==== RECORDS SUPPLIED ====

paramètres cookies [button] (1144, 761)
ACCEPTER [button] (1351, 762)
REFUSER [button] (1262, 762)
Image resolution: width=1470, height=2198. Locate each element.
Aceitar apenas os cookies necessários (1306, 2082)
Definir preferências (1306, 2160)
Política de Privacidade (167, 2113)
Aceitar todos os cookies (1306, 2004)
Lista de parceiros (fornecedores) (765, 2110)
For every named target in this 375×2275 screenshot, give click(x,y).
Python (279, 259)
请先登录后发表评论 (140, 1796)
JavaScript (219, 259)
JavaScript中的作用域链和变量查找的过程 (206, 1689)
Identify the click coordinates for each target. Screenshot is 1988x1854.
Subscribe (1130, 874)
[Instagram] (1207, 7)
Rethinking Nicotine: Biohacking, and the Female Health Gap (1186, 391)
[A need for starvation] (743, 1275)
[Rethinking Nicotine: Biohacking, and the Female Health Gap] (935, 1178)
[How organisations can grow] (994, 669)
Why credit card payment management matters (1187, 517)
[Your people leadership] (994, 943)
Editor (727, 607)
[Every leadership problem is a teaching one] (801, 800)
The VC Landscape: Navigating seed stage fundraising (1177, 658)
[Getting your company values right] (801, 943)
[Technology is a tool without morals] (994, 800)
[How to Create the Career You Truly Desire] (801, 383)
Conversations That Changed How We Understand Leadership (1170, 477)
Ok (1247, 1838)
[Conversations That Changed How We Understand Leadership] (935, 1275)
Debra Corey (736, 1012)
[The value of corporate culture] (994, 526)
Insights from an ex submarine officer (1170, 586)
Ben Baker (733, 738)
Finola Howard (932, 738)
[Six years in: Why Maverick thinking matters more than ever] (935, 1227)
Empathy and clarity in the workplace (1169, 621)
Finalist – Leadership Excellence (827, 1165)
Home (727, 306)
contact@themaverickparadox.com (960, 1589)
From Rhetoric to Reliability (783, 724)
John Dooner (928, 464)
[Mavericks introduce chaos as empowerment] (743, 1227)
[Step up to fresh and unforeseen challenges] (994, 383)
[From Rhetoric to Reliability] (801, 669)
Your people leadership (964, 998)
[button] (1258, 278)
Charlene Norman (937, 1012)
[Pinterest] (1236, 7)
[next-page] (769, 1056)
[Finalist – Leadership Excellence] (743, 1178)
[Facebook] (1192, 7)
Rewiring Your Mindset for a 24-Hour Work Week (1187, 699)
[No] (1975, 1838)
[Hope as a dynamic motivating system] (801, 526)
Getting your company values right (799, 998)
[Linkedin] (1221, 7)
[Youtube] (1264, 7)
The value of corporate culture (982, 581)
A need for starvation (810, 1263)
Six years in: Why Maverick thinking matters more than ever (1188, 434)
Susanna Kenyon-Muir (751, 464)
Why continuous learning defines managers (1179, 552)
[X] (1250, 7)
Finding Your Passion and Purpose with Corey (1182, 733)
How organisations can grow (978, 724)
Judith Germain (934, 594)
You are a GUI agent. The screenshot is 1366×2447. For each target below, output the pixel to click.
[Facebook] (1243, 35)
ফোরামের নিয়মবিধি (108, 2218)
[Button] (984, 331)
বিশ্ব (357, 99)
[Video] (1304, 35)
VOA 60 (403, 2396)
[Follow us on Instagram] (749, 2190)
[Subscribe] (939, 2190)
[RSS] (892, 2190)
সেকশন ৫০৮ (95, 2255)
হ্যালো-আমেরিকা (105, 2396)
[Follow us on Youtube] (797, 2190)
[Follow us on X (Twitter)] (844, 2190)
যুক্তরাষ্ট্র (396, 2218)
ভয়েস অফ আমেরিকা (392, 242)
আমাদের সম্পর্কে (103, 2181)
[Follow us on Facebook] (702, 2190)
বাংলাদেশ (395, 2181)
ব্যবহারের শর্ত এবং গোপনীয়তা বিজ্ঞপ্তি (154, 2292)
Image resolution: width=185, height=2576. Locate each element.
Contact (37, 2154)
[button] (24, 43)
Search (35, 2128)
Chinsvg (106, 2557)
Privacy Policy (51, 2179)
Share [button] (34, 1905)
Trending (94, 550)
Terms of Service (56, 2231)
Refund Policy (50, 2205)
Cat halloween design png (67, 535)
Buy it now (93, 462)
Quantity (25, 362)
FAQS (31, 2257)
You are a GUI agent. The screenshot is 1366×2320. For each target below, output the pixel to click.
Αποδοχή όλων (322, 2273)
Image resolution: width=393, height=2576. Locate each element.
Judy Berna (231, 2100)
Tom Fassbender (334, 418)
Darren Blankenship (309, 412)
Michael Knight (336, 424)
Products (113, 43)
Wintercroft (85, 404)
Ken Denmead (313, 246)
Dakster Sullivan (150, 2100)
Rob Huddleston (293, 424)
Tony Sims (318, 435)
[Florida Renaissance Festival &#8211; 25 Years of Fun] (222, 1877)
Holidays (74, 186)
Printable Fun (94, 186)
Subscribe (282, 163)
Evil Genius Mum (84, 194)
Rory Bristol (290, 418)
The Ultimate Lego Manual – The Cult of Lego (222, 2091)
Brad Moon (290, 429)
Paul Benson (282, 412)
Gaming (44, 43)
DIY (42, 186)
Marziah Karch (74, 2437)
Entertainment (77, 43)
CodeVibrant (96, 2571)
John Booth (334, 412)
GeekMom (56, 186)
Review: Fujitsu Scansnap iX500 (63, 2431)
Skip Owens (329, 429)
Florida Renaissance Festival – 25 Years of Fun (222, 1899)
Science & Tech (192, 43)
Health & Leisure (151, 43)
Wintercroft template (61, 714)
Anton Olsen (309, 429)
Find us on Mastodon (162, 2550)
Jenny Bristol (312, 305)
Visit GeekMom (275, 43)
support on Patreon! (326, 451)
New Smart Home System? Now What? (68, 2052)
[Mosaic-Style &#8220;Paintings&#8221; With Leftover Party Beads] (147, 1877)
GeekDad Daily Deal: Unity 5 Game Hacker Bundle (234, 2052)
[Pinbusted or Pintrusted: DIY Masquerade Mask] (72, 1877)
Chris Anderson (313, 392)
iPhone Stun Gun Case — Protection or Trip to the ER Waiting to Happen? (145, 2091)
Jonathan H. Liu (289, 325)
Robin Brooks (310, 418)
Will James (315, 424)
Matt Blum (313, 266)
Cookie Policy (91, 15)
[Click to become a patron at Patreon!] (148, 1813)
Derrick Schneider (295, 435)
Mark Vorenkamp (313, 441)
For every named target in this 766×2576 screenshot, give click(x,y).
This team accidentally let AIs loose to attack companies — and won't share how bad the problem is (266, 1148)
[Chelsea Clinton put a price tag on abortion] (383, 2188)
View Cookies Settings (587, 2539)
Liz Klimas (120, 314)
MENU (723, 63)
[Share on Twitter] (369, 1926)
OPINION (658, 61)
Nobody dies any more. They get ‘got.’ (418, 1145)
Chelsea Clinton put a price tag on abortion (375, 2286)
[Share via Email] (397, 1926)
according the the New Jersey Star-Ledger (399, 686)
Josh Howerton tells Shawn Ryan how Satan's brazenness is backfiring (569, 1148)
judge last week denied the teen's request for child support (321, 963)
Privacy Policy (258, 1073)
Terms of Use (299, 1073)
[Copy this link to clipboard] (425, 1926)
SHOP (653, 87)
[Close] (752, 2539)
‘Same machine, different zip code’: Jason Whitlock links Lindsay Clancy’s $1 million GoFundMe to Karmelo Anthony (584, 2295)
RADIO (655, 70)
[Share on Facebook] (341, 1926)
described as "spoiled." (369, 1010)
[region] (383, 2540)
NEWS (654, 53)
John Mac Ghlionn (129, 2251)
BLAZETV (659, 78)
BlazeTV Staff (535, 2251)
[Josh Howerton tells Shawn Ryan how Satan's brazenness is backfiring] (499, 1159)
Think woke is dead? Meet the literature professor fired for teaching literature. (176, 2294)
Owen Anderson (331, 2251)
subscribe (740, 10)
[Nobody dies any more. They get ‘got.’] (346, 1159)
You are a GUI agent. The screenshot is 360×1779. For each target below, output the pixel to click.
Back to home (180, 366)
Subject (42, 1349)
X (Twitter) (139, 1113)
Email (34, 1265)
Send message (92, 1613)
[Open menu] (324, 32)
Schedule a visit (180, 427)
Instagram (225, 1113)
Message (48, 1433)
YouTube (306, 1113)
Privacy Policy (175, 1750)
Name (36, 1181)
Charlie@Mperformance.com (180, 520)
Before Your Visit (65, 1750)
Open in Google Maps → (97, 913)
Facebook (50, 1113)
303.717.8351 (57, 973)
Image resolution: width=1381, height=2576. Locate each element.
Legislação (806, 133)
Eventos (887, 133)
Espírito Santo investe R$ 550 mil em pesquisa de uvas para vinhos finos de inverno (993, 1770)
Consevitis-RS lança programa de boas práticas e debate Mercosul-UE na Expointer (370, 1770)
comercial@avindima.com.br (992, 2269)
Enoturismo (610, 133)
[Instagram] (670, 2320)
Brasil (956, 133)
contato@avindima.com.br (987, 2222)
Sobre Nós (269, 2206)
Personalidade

====

PROBLEM STATEMENT:
Copy out the range of lines above starting at the line with "[From Rhetoric to Reliability] (801, 669)" and ending at the line with "[RSS] (892, 2190)", exactly and including both.

WRITTEN SOLUTION:
[From Rhetoric to Reliability] (801, 669)
Your people leadership (964, 998)
[button] (1258, 278)
Charlene Norman (937, 1012)
[Pinterest] (1236, 7)
[next-page] (769, 1056)
[Finalist – Leadership Excellence] (743, 1178)
[Facebook] (1192, 7)
Rewiring Your Mindset for a 24-Hour Work Week (1187, 699)
[No] (1975, 1838)
[Hope as a dynamic motivating system] (801, 526)
Getting your company values right (799, 998)
[Linkedin] (1221, 7)
[Youtube] (1264, 7)
The value of corporate culture (982, 581)
A need for starvation (810, 1263)
Six years in: Why Maverick thinking matters more than ever (1188, 434)
Susanna Kenyon-Muir (751, 464)
Why continuous learning defines managers (1179, 552)
[X] (1250, 7)
Finding Your Passion and Purpose with Corey (1182, 733)
How organisations can grow (978, 724)
Judith Germain (934, 594)
You are a GUI agent. The screenshot is 1366×2447. For each target below, output the pixel to click.
[Facebook] (1243, 35)
ফোরামের নিয়মবিধি (108, 2218)
[Button] (984, 331)
বিশ্ব (357, 99)
[Video] (1304, 35)
VOA 60 (403, 2396)
[Follow us on Instagram] (749, 2190)
[Subscribe] (939, 2190)
[RSS] (892, 2190)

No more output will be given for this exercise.